[EXTRACTED INFORMATION Boundary: Start]

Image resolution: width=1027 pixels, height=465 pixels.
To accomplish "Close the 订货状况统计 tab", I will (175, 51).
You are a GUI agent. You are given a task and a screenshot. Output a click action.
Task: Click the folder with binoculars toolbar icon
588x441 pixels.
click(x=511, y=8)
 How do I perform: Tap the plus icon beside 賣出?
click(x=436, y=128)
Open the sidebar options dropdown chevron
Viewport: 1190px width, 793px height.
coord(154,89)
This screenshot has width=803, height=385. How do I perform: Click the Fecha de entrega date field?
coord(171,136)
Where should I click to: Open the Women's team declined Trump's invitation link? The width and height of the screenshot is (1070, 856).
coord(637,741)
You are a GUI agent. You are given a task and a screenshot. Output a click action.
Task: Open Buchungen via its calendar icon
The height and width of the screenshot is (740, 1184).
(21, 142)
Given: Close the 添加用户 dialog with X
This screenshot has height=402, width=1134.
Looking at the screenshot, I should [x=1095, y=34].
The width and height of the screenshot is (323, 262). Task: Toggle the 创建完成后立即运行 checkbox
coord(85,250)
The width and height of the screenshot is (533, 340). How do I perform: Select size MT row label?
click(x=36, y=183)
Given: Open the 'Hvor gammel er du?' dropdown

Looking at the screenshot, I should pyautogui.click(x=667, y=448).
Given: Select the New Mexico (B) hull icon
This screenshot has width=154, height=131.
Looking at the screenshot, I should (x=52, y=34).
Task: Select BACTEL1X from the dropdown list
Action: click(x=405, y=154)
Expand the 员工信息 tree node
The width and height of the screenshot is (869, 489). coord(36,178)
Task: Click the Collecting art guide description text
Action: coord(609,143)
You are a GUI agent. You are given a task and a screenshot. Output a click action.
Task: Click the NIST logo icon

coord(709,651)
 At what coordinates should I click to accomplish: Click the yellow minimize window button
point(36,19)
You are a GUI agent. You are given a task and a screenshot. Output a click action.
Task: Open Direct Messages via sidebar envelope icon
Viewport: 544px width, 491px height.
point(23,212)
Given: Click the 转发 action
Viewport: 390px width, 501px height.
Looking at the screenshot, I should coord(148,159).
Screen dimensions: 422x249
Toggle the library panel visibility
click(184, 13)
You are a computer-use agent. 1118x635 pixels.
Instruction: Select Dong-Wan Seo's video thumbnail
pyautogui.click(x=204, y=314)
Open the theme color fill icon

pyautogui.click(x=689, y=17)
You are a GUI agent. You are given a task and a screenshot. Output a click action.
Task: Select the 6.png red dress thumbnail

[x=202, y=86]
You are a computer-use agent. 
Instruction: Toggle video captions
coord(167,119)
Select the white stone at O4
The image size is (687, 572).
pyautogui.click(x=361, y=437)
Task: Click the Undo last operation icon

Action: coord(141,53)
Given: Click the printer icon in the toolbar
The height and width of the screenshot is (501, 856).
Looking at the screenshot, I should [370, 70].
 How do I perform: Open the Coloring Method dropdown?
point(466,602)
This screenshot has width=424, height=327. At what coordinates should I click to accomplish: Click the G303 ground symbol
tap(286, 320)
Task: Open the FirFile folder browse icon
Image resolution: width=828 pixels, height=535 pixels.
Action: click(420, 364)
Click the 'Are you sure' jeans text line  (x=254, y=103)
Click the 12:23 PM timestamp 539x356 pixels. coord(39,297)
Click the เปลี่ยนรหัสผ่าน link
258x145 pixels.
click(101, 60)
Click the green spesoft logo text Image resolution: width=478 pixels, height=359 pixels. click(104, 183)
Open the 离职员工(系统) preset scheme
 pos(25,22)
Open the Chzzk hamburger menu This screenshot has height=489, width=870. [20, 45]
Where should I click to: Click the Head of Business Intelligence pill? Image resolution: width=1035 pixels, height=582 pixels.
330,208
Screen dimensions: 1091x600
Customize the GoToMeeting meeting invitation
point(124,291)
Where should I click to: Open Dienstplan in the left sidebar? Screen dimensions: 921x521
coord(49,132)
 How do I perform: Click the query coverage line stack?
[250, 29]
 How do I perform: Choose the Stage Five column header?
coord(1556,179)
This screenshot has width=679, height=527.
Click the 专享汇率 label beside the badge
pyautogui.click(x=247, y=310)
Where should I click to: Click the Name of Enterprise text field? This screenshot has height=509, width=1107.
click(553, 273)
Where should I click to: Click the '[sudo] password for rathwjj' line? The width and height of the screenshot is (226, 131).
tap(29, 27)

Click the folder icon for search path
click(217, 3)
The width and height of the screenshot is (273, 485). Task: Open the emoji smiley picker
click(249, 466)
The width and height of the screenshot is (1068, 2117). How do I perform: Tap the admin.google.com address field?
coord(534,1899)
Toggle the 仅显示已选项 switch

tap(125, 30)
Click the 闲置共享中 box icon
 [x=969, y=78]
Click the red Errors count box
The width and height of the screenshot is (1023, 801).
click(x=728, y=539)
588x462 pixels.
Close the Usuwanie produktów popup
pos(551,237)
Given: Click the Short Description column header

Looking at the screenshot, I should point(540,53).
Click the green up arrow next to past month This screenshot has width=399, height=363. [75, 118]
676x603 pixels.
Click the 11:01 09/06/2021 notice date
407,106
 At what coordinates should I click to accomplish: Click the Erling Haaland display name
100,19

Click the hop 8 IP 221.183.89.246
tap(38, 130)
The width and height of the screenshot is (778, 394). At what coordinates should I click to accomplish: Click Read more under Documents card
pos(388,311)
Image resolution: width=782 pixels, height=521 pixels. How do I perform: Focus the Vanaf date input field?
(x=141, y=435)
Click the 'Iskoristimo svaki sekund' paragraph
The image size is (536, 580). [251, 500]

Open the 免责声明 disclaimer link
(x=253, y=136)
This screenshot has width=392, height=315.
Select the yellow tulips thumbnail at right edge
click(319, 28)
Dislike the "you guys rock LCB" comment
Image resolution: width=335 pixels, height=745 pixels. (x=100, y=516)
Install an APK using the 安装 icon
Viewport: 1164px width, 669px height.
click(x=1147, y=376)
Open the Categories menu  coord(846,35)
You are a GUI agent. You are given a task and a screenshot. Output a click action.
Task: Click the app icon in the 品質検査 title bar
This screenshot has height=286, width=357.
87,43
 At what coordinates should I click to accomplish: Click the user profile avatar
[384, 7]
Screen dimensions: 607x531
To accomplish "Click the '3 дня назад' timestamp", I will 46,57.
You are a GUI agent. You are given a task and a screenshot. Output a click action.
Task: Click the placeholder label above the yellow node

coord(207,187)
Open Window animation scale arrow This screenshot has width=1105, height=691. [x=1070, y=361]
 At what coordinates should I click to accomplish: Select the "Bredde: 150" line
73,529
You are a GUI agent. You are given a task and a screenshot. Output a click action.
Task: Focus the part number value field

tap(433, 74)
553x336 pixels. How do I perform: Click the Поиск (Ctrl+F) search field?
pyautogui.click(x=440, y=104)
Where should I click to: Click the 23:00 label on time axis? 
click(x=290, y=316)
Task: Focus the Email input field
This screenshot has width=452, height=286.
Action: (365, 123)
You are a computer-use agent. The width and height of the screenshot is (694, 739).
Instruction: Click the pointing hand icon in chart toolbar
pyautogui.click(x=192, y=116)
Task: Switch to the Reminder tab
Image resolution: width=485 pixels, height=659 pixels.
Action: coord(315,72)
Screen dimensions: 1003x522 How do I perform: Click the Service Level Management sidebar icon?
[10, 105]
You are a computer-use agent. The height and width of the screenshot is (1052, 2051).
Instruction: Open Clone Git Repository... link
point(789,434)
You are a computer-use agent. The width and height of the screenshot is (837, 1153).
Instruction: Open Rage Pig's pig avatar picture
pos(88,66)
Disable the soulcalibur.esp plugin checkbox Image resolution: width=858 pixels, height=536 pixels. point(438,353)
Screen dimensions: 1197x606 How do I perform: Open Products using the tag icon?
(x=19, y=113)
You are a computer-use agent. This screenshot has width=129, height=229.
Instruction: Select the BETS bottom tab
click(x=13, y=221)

[EXTRACTED INFORMATION Boundary: End]

◆ REQUIREMENT: Reproduce exactly the lines from the one with "This screenshot has width=452, height=286." through the last line of the entries, keeping both of those lines and nothing else.

◆ FINAL ANSWER:
This screenshot has width=452, height=286.
Action: (365, 123)
You are a computer-use agent. The width and height of the screenshot is (694, 739).
Instruction: Click the pointing hand icon in chart toolbar
pyautogui.click(x=192, y=116)
Task: Switch to the Reminder tab
Image resolution: width=485 pixels, height=659 pixels.
Action: coord(315,72)
Screen dimensions: 1003x522 How do I perform: Click the Service Level Management sidebar icon?
[10, 105]
You are a computer-use agent. The height and width of the screenshot is (1052, 2051).
Instruction: Open Clone Git Repository... link
point(789,434)
You are a computer-use agent. The width and height of the screenshot is (837, 1153).
Instruction: Open Rage Pig's pig avatar picture
pos(88,66)
Disable the soulcalibur.esp plugin checkbox Image resolution: width=858 pixels, height=536 pixels. point(438,353)
Screen dimensions: 1197x606 How do I perform: Open Products using the tag icon?
(x=19, y=113)
You are a computer-use agent. This screenshot has width=129, height=229.
Instruction: Select the BETS bottom tab
click(x=13, y=221)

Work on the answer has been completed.